When an injury happens, Heat naturally develops as part of the inflammatory response. At the same time, Dampness can accumulate, especially if circulation is compromised or the digestive system is already under strain. This combination leads to swelling, stiffness, and restricted movement across species, whether that’s a horse coming up sore, a dog moving stiffly, or a human dealing with lingering pain.

Pain itself tells us a lot in TCM.

Sharp, stabbing pain indicates Qi (energy) and Blood are stuck.

Bruising or lingering tenderness suggests old, stagnant Blood is present, preventing fresh, nourishing Blood from reaching the area.

Dull, aching pain often comes from Cold slowing Qi and Blood, causing muscles and connective tissue to contract and tighten.

Each of these patterns requires a different approach. Treating them all the same leads to incomplete healing, regardless of the body you’re working with.

Dampness, Cold, and Heat: Why They Matter

Dampness creates heaviness, swelling, and that “stuck” feeling where joints or muscles just won’t loosen up. Damp tends to linger and slow healing, especially when digestion is weak, a pattern we see commonly in animals and humans alike.

Cold causes constriction. It slows circulation, tightens muscles, and can turn an acute injury into a chronic one if it isn’t addressed. Cold-related injuries often feel worse with inactivity or cold weather and improve slightly with warmth.

Heat brings inflammation, redness, and sensitivity. If Heat becomes trapped, it dries tissues, irritates nerves, and prolongs pain instead of allowing regeneration.

Healing requires clearing what doesn’t belong: Damp, Cold, and excess Heat, while restoring proper movement of Qi and Blood.

Blocked Channels Mean Delayed Healing

In TCM, pain exists where flow is blocked. When channels are obstructed, tissues don’t receive enough oxygen, nutrients, or fresh Blood to repair themselves. This is why old injuries flare repeatedly or never seem to fully resolve, whether in an athletic horse, an aging dog, or an active human.

Opening these channels while also nourishing the body is key. Moving Blood without rebuilding it leads to depletion. Nourishing without movement leads to stagnation. Both must happen together.

The Role of the Spleen in Recovery

The Spleen is responsible for producing Qi and Blood from the food that is eaten. If the Spleen is weak, the body cannot generate enough new, healthy Blood to replace what is stagnant or damaged.

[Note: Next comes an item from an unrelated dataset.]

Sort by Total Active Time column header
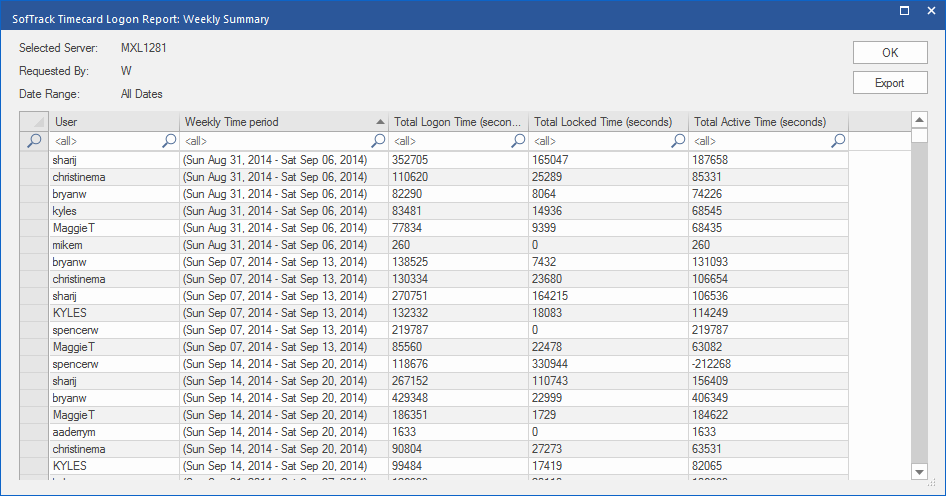Image resolution: width=946 pixels, height=496 pixels. [x=768, y=122]
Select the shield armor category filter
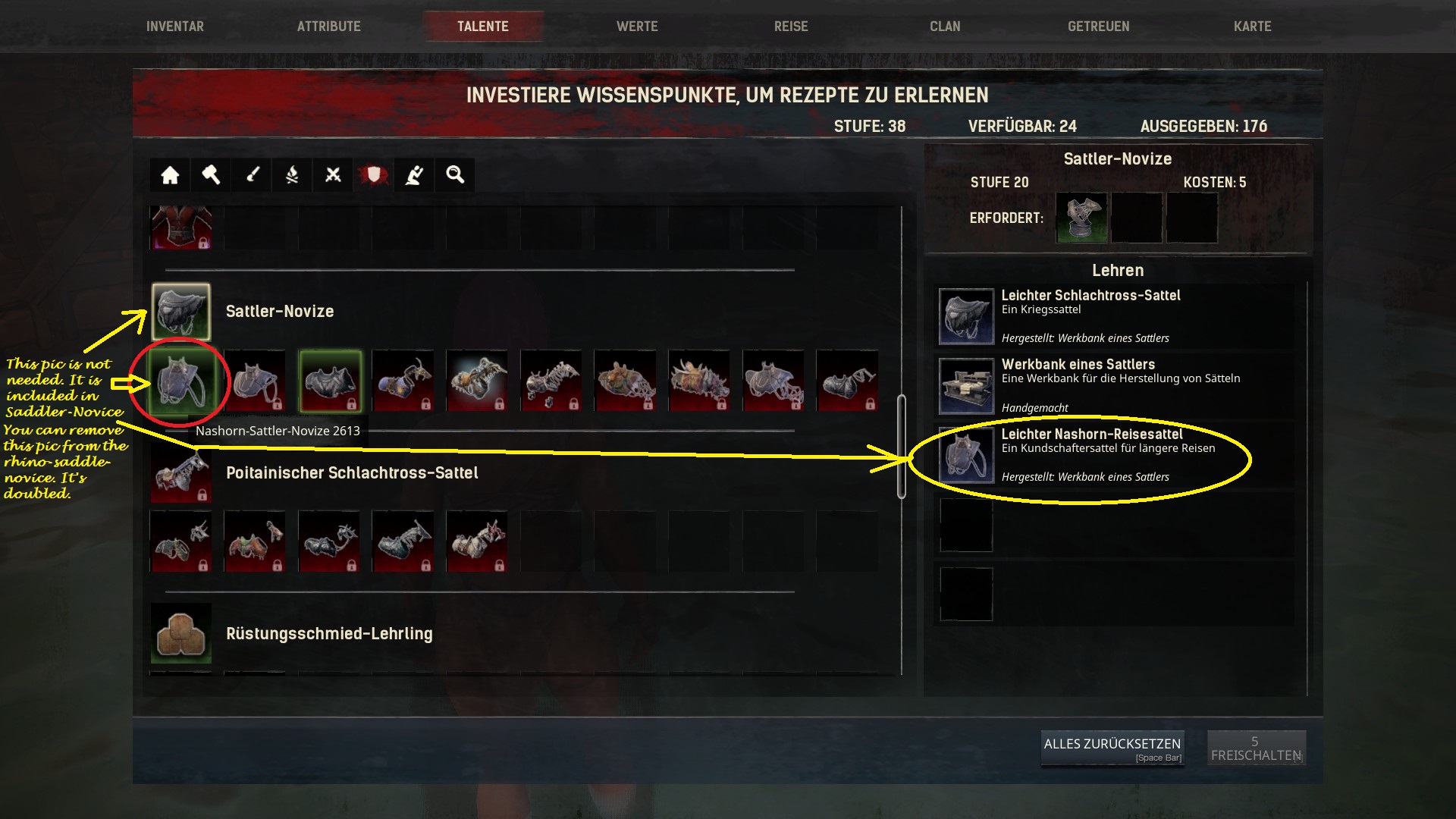The height and width of the screenshot is (819, 1456). tap(373, 175)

This is why digestive health plays such a critical role in injury recovery across all species. Without strong digestion, healing stalls, even when everything else appears to be done “right.”

How Diet Impacts Inflammation and Healing

Highly processed feeds, inflammatory foods, and excess sugars create internal Dampness and Heat, which directly slow tissue repair. This applies to horses, dogs, and humans alike. An anti-inflammatory, clean diet reduces internal stress on the body, allowing healing work to actually take hold.

Supporting digestion while removing inflammatory input creates an environment where injuries can finally resolve instead of cycling.

Healing Requires a Whole-Body Approach

In TCM, we don’t just treat the injury; we treat the system behind it. That means:

  • Supporting the Spleen to produce new Qi and Blood
  • Moving stagnant Blood while clearing old accumulation
  • Expelling Cold or Heat that prevents tissues from relaxing
  • Resolving Dampness that causes swelling and stiffness
  • Opening blocked channels so nourishment can reach the injury

This is exactly why we formulated Repair for horses, dogs, and humans to support circulation, move stagnation, calm inflammation, and nourish the body at the same time.

When these pieces work together, healing doesn’t have to be forced.
The body remembers how to repair itself.